Blowing this one out a little... Let's say that there were a million envelopes to start with and you took away 999,998 and showed they were empty. By the statistical model, if you switched envelopes you'd have a 99.9998% chance of getting the $100.
Yeah, right.
I agree with intuition, that 'past occurences do not affect current probabilities'. At the end of the day you're stuck with two choices - 50/50.
I'm no mathmatician but I'll go out on a limb and say that math DOES always make sense and that intuition has nothing to do with it.
mtn
SuperDork
10/28/11 9:39 a.m.
chuckles wrote:
I'm no mathmatician but I'll go out on a limb and say that math DOES always make sense...
I'm almost done with my math major, and math does NOT always make sense.
mtn wrote:
alfadriver wrote:
Maroon92 wrote:
By rules of statistics, you should ALWAYS trade envelopes.
The envelope in your hand has a 1 in four chance of winning, while the envelope on the table has a 3 in 4 chance of winning.
Except that when the two envelopes were removed and you were told that there was no money, the chances that your envelope was right immediately changed from 25% to 50%.
You have a 1 in 2 chance whether you exchange or not.
Where the odds get interesting is if the envelopes all have different values in them- which is a game show called "lets make a deal". Then the odds are very fluid based on the known values or not. Those odds are also calculated with the value on the table.
Common sense says that you are right. When this test is repeated many times in real life, the percentages come out to 25% and 75%.
The problem is that once the two envelopes are removed, not having money, the odds change for all envelopes. Those two removed become 0/4, therefore both of the remaining two are 1/2.
It's true that the odds change for the remaining envelope, but one has to remember that the odds change for your's too.

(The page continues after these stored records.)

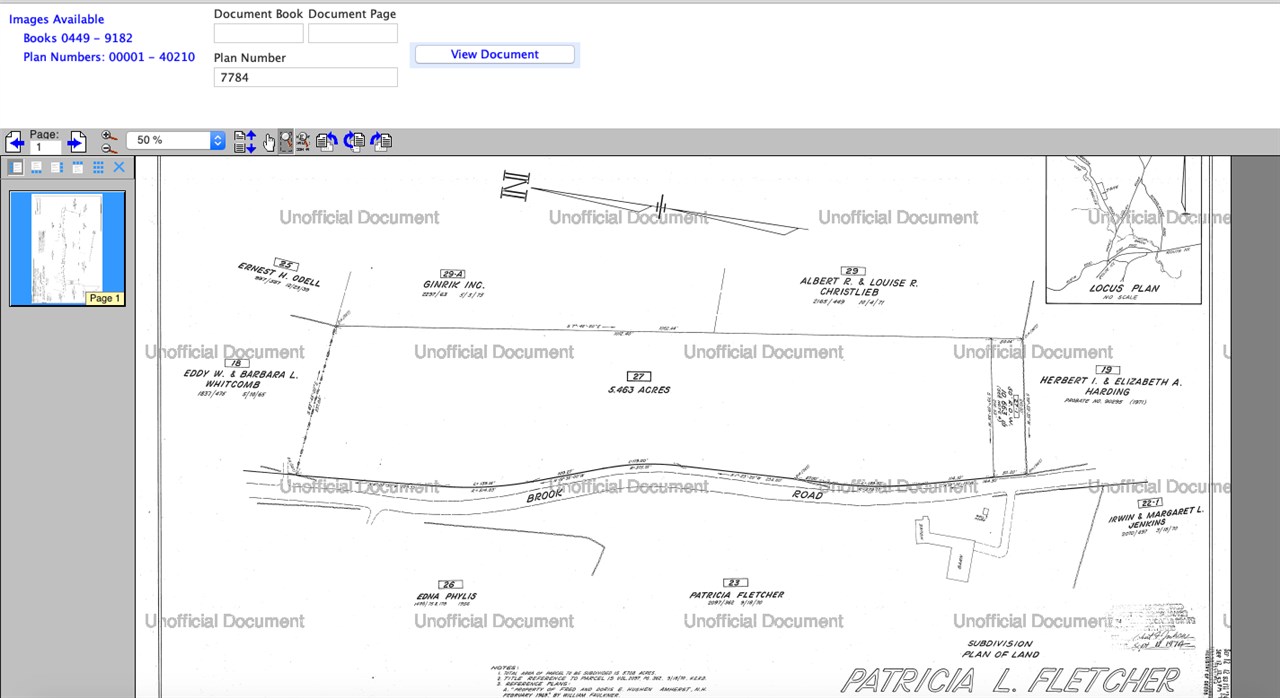The image size is (1280, 698).
Task: Click the magnifier tool icon
Action: (303, 142)
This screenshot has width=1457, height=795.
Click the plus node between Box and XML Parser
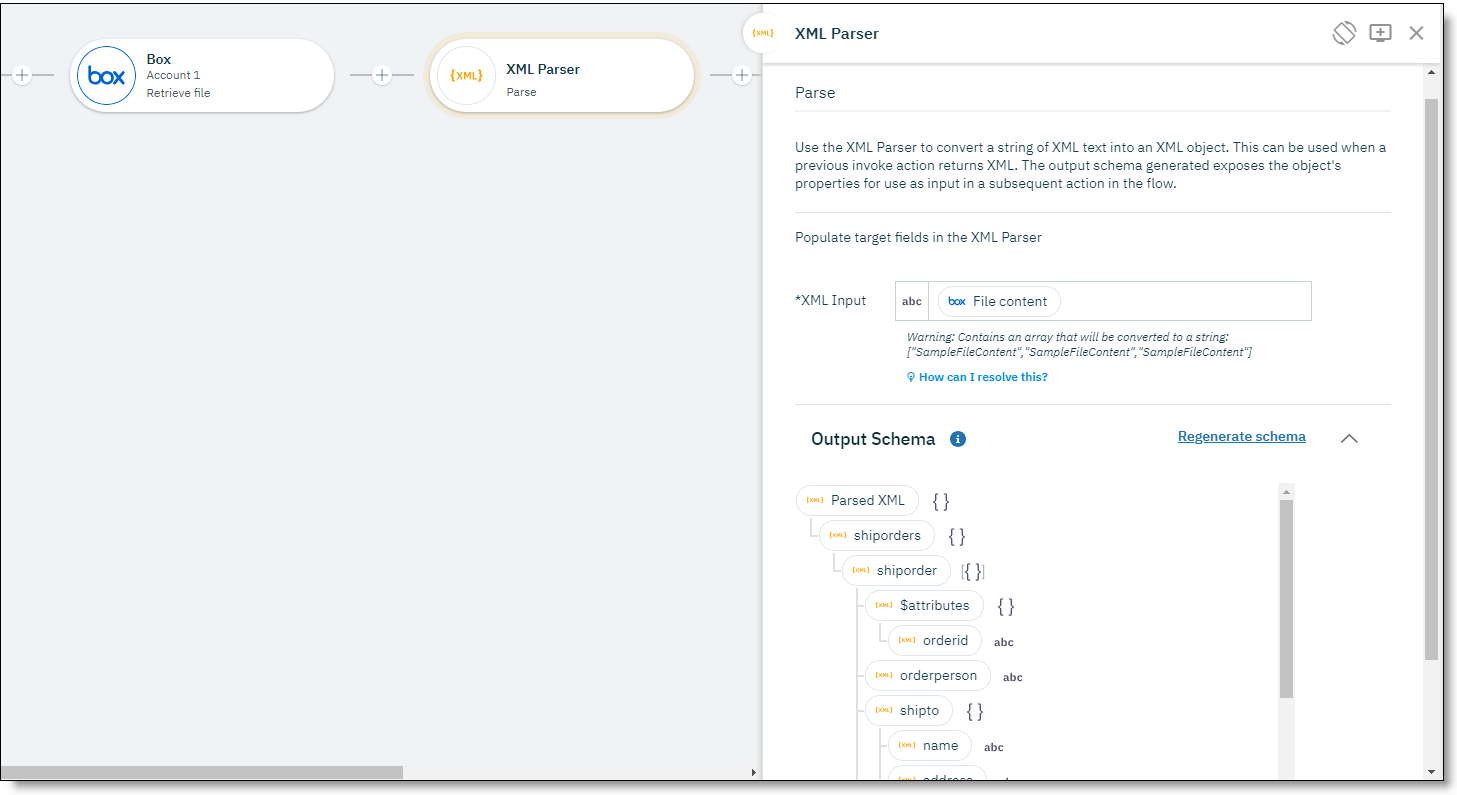(x=381, y=75)
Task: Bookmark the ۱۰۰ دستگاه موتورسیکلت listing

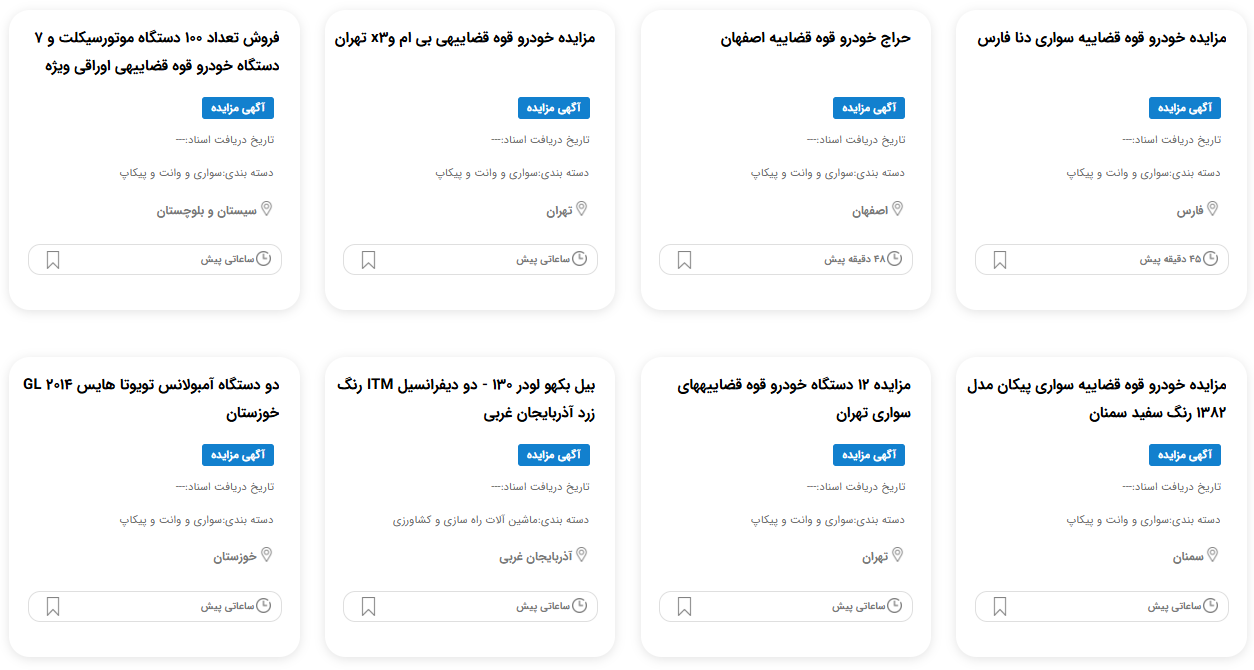Action: click(53, 260)
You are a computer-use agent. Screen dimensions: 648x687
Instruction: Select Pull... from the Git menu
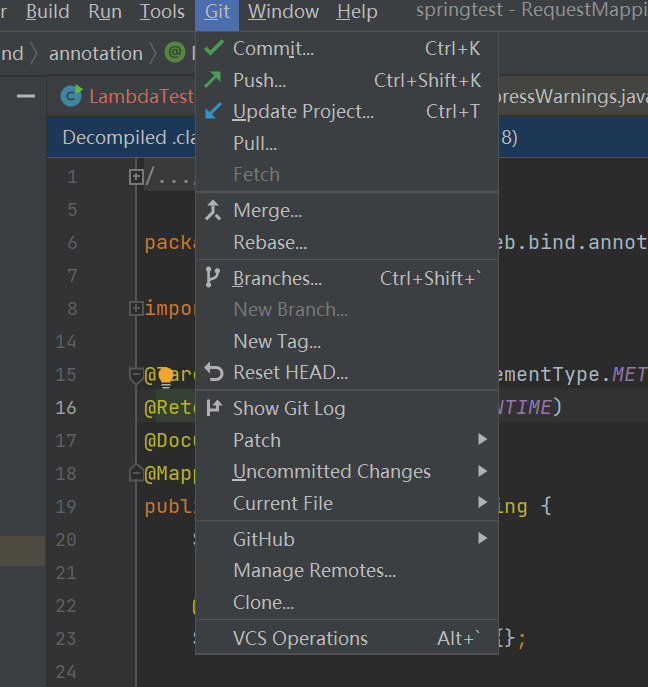[255, 143]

The other game show is called "deal or no deal". It's all about changing values to choices.
nderwater wrote:
Blowing this one out a little... Let's say that there were a million envelopes to start with and you took away 999,998 and showed they were empty. By the statistical model, if you switched envelopes you'd have a 99.9998% chance of getting the $100.
Yeah, right.
That actually is exactly right.
The odds would be the same only if you randomly selected two more envelopes... but you don't - you specifically throw-out ONLY non-winning options.
Think of delicious delicious cake with a cherry somewhere on top. Cut the cake in unequal halves, and the cherry is more likely to be on the bigger half. Now cut the bigger half down to the same size as the smaller peice, but only cut away parts that definitely don't have they cherry on top. Even though you have two equal-sized peices, because the other peice WAS bigger, it has an "unfair advantage" in terms of odds of having the cherry.
Same with the envelopes... even though you threw out 999,998 envelopes, because you KNEW that you were keeping the winner, the envelope on the table doesn't represent one envelope, it represents ALL of the envelopes that were in it's "half" in the original split.
These are statistics bases on gambling. They aren't supposed to make sense.
EastCoastMojo wrote:
I am not assuming that I get to keep the $100, even if it is in my envelope.
You are correct. After taxes you'd get to keep about $12.95
mndsm
SuperDork
10/28/11 10:55 a.m.
N Sperlo wrote:
tuna55 wrote:
nderwater wrote:
No, he's right - according to statistical reasoning. But by the rules of life, it makes no difference. You're never going to win the $100. You were not the 15th caller. No Nigerian official really wants you to stash his millions.
Well, I don't see how, unless by "he" you meant "Alfa".
Would you rather pick up the beer glass that is ¼ full or ½ full?
Doesn't matter. In either case, it's clearly time for more beer.